Ni Dieu ni maître
Un bréviaire ? Un viatique ? Un guide ? Un vade-mecum ? Et pourquoi pas, tant qu'on y est, un feel good book ? Ce serait commettre un singulier contresens que de définir Poteaux d'angle par un de ces genres, le dernier au demeurant fort bien représenté lors du dernier salon du livre de Paris, merci. Non. Poteaux d'angle est, sous ses faux airs sages de recueil de pensées d'inspiration extrême-orientale, une véritable bombe incendiaire à retardement, et Henri Michaux, un non moins véritable entrepreneur en démolition.
C'est qu'il pratique, sans avoir l'air d'y toucher et avec une tranquille désinvolture, un consciencieux et systématique travail de sape de tout ce qui constitue les fondements de la structure mentale de nos civilisations cartésiennes occidentales : la connaissance, la réussite, la mémoire, la force, la discipline, la communauté, la réalisation, le travail, la vitesse, l'efficacité, la justice, pas moins. Il est le poète de la grande, radicale et absolue liberté.
Si Michaux se fait le contempteur de l'acte, c'est pour mieux saluer la puissance, de celle qui ne s'accomplit pas. C'est à une longue et périlleuse entreprise individuelle qu'il nous convie là. Les embûches et les écueils sont nombreux. Ils se nomment compréhension, acquisition, apprentissage, adaptation, savoir, communication, satisfaction. Lui, nous invite à nous déprendre de nous-mêmes, à ne pas nous laisser coloniser ni asservir, et ce en cultivant nos défauts, nos oublis, nos faiblesses, nos erreurs et échecs. L'instinct, la rêverie, la méditation, l'errance, la paresse sont les réponses à l'esclavage des "fils de fils" qui nous guette.
Il va jusqu'à dénoncer l'infirmité du style pour un écrivain, sorte de sclérose, "distance inchangée" vis-à-vis du monde.

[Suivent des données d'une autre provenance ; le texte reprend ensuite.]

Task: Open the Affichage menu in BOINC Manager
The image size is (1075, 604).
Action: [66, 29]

Rien n'échappe au regard acéré qu'il porte sur nos sociétés. Il y décèle les petits arrangements, les compromissions qui rassurent et apaisent. Son exigence est sans faille. Il y a tant à gagner. Cet immense petit livre engendre une puissance d'arrêt rare. Me revient à l'instant en mémoire un de ces beaux titres que je voyais défiler du temps où j'étais libraire : Les Plaies d'entrée par armes à feu courtes. La mienne est béante.
"C'est à un combat sans corps qu'il faut te préparer, tel que tu puisses faire front en tout cas, combat abstrait qui, au contraire des autres, s'apprend par rêverie."

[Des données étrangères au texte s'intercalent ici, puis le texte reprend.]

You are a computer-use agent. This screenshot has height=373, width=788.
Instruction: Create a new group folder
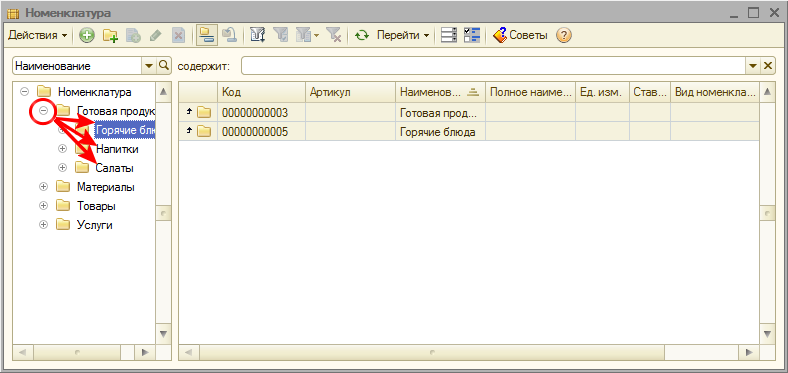tap(110, 36)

"Toute pensée, après peu de temps, arrête."
"Faute de soleil, sache mûrir dans la glace."
"Si tu traces une route, attention, tu auras du mal à revenir à l'étendue."
"Souviens-toi. / Celui qui acquiert, chaque fois qu'il acquiert, perd."
"Tu es contagieux à toi-même, souviens-t'en. Ne laisse pas "toi" te gagner."
"Si tu es un homme appelé à échouer, n'échoue pas toutefois n'importe comment."
"Les heures importantes sont les heures immobiles. / … étendues horizontales par-dessus des puits sans fond."
"Le précieux, le véritablement précieux, est distribué sans le savoir et sans contrepartie."
"Cherchant une lumière, garde une fumée."
"Si affaissé, brimé, si fini que tu sois, demande-toi régulièrement — et irrégulièrement — "Qu'est-ce qu'aujourd'hui encore je peux risquer ?""
"Pour se délivrer d'incertitude, ils défilent, pensant qu'ils déferlent, cœurs d'enfants dans un corps de foule. / Et toi ?"
"Lorsqu'une idée du dehors t'atteint, quelle que soit sa naissante réputation, demande-toi : quel est le corps qui est là-dessous, qui a vécu là-dessous ? / De quoi va-t-elle m'encombrer ? / Et me démeubler ? / Cependant au long de ta vie, te méfiant de ta méfiance, apprends aussi à connaître tes blocages."
Et puis il y a cette merveilleuse dernière page. Alors ? Un livre de vie ? Le livre d'une vie ? La sienne ? Les nôtres ?
(Je ne note pas les livres qui ne sont pas de bons ou de mauvais élèves.)